Darkstone42
Oh.
"theories" don't win pennants. If you want to claim ERA doesn't matter than go ahead , but it's only irrelevant in your QS theory. ERA is all that matters and all these stats these days are meant to try to out do the ERA stat. It hasn't worked yet. Further , if anyone is measuring a starter it better be from 7 inn. on becuz if a guy can't do that the measurement is "failure"". In todays game we see at least 4 pitchers a nite for each side which is downright embarrassing to the game. If you wanna go by your stat as the end all that's fine , but there's a lot more to measure than that.
I don't find increased bullpen usage embarrassing. It's optimizing. Often, a mediocre reliever for one inning gives you a better chance to prevent runs than a good starting pitcher seeing the lineup for the third time. There are a lot of numbers which support this. The teams should be trying to win, and using your bullpen helps you win.
Honestly, a fully optimized approach may actually be to pull your starter after four or five so he only sees the lineup once or twice. The nice side of this is that you can use the starter sooner, especially if he was efficient, so with the Dodgers, for example, they'd get to send Kershaw out there for 4 or 5 innings (depending on his efficiency) every three days instead of every five, using other starters to fill in for two or three innings at a time. Now you're taking away basically half of the game for your opponent every three days, throwing other quality arms most of the rest of the time, too.
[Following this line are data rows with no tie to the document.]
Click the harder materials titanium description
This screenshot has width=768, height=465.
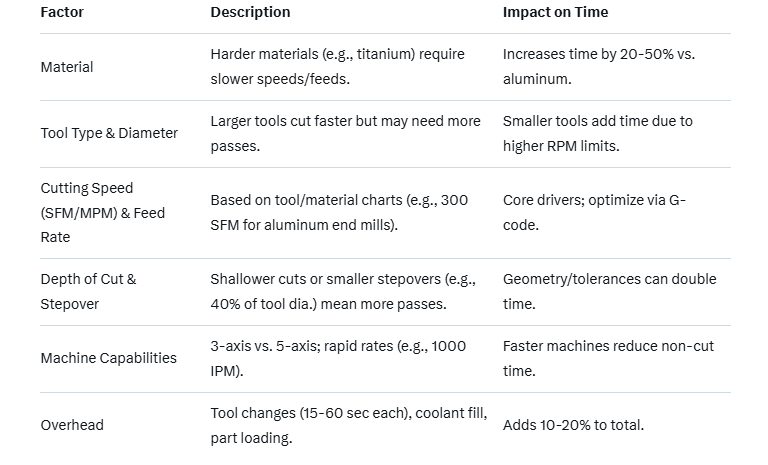(337, 67)
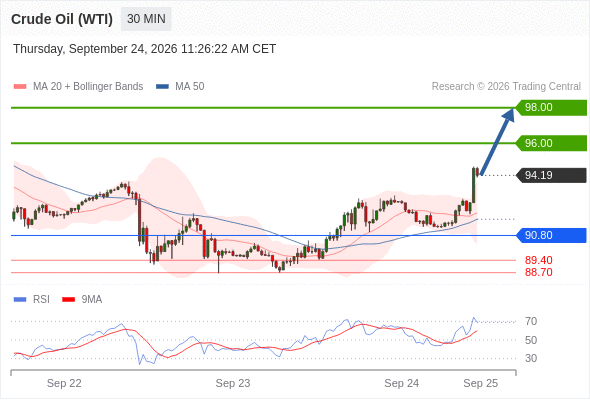Click the Crude Oil (WTI) title
This screenshot has height=400, width=590.
coord(62,19)
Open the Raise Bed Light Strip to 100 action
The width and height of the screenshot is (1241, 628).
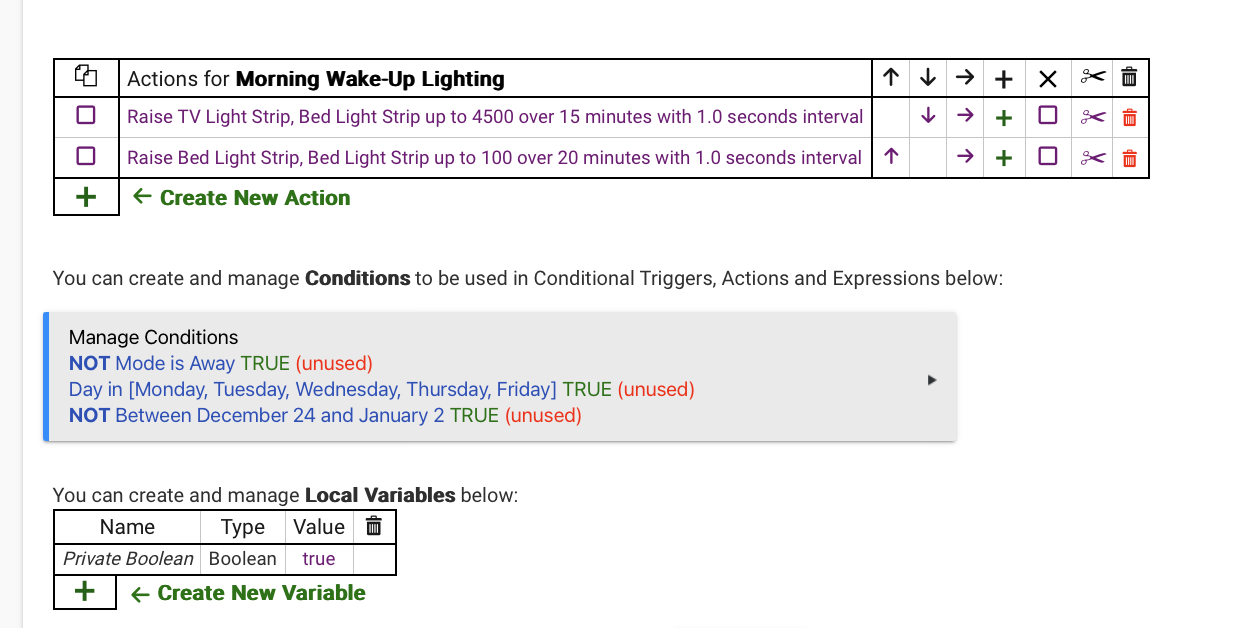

But you'd need to build your staff to do it, and most staffs aren't built to do it. We're not going to see that approach anytime soon.
But even if we get to that point, it's not "an embarrassment to the game" if it makes pitchers more effective and gives the teams employing the strategy a better chance to win the game. It's good strategy, good coaching, and playing to win, which is exactly what teams should be doing.
The best way to think of a QS is:
assuming your offense scores 4 runs(this is a fair assumption using historical numbers), do you leave the game with the lead
After all, you need to have the lead for your team to get the win...
The downside is that you're ignoring current run environments in favor of historical ones. A team in the modern game who scores 4 R/G is much better offensively relative to the league than one who scored 4 R/G in the early 2000s.